Les noyers à Savièse

Réputé pour ses figures féminines, le peintre Otto Vautier peut également se prévaloir d'un talent de peintre de paysage, aspect très peu connu de son œuvre. Sa sensibilité générale tournée vers les éléments les plus éphémères de la nature lui donne la possibilité de toucher à tout et lui permet de s’insérer au sein de la colonie des peintres de l'Ecole de Savièse.

En suivant les conseils de son ami Biéler, Vautier découvre avec lui les paysages de mi-hauteur valaisans. Les peintres de l’Ecole de Savièse se focalisent sur une paysannerie de montagne restée à l’écart de la révolution industrielle de 1900 et réduisent l’image du Valais à une société idéale et hors du temps. Vautier, dont la posture de touriste ne fait aucun doute, profite des développements économiques et touristiques de l’époque pour visiter les Mayens-de-Sion, Evolène et Savièse.
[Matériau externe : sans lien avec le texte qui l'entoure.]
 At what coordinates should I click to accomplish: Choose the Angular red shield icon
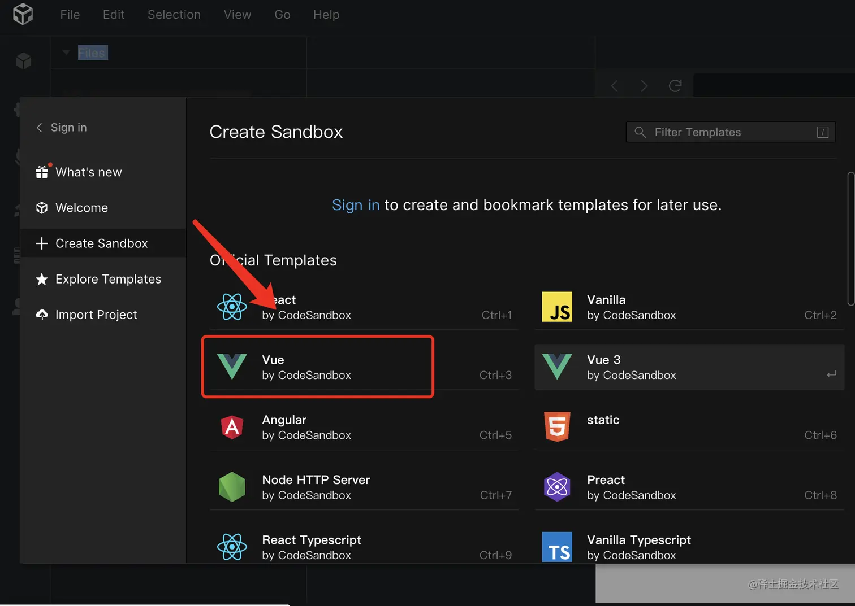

Le recadrage de la réalité est typique de cette société d'artistes étrangers au canton, qui représentent une vision idéalisée de la région et de la vie paysanne qu’elle abrite. L'œuvre de Vautier: Les noyers à Savièse ne fait pas exception puisqu'elle montre par une vue en contre-plongée, un aperçu spécifique du paysage, soit des vergers de noyers où les arbres sont disposés dans un espace situé entre 800 et 1500 mètres d'altitude. Ce même décor se retrouve dans une autre œuvre de Vautier intitulée l’Orpheline, et permet ainsi de situer ce tableau dans la tranche de réalisation valaisanne de l’artiste. Malgré l'accent mis par la composition sur les éléments naturels, la présence des habitations à l'arrière-plan invite à un rapprochement entre la terre et les paysans.

La source lumineuse directe qui vient de la gauche est facilement repérable grâce aux tons plus clairs du mur latéral de l’habitation la plus haute, et aux ombres bleutées des noyers du premier plan. Ces jeux de lumière rappellent la provenance sud-occidentale du soleil et indiquent que la scène se situe au moment du soleil couchant. Cette temporalité est renforcée par la complémentarité des couleurs, opposant la froideur du bleu aux dominantes orangées des tons bruns et des rehauts du sol. Ce contraste produit une impression de chaleur et de fraîcheur à la fois, typique d’une fin de journée de début du printemps.

La touche claire et quasi impressionniste de Vautier sur cette toile évoque ici un paysage encore fragilisé par la fin de l’hiver et empreint de l’atmosphère de la société rurale. En suggérant son contexte économique, tout cet environnement est sur le point d’effectuer une mutation, mais ceci reste encore indécelable à l’intérieur du tableau.

Vautier Otto

Otto Vautier naît à Düsseldorf le 9 septembre 1863. Issu d’une famille d’artistes, son père, le peintre suisse Benjamin Vautier est établi en Allemagne où il est l’un des maîtres de l’école de Düsseldorf. Otto Vautier étudie d’abord dans la ville rhénane, avant de rejoindre Fritz von Uhde et les artistes de l’école de Dachau à Munich. Il fait la connaissance d’Ernest Biéler en 1889 à Paris et l’accompagne en Valais.